■ Task directions ■
Make an exact copy of the lines from the one holding "[Cookiebot by Usercentrics" through the last line of the material, and output nothing else.

■ Records provided ■
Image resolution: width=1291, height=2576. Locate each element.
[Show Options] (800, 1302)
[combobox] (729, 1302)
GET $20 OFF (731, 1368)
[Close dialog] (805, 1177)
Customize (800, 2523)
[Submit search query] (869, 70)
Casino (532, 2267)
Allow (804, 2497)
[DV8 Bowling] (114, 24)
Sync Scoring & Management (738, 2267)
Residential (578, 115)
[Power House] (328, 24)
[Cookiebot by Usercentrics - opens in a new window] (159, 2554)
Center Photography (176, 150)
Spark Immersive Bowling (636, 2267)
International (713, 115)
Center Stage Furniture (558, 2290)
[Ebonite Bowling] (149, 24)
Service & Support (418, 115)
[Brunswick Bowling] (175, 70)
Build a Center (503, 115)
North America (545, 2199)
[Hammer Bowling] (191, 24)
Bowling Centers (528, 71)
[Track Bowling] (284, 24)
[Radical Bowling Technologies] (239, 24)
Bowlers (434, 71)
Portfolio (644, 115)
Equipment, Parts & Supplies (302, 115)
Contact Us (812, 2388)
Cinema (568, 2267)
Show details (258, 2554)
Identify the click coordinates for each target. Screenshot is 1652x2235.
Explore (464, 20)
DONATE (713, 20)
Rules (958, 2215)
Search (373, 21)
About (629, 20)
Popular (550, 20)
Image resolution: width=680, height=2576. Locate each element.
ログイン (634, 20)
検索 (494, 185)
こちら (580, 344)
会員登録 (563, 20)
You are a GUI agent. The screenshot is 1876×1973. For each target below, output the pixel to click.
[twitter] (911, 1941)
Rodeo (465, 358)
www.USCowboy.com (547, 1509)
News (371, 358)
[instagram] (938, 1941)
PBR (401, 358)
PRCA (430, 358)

■ Response ■
[Cookiebot by Usercentrics - opens in a new window] (159, 2554)
Center Photography (176, 150)
Spark Immersive Bowling (636, 2267)
International (713, 115)
Center Stage Furniture (558, 2290)
[Ebonite Bowling] (149, 24)
Service & Support (418, 115)
[Brunswick Bowling] (175, 70)
Build a Center (503, 115)
North America (545, 2199)
[Hammer Bowling] (191, 24)
Bowling Centers (528, 71)
[Track Bowling] (284, 24)
[Radical Bowling Technologies] (239, 24)
Bowlers (434, 71)
Portfolio (644, 115)
Equipment, Parts & Supplies (302, 115)
Contact Us (812, 2388)
Cinema (568, 2267)
Show details (258, 2554)
Identify the click coordinates for each target. Screenshot is 1652x2235.
Explore (464, 20)
DONATE (713, 20)
Rules (958, 2215)
Search (373, 21)
About (629, 20)
Popular (550, 20)
Image resolution: width=680, height=2576. Locate each element.
ログイン (634, 20)
検索 (494, 185)
こちら (580, 344)
会員登録 (563, 20)
You are a GUI agent. The screenshot is 1876×1973. For each target below, output the pixel to click.
[twitter] (911, 1941)
Rodeo (465, 358)
www.USCowboy.com (547, 1509)
News (371, 358)
[instagram] (938, 1941)
PBR (401, 358)
PRCA (430, 358)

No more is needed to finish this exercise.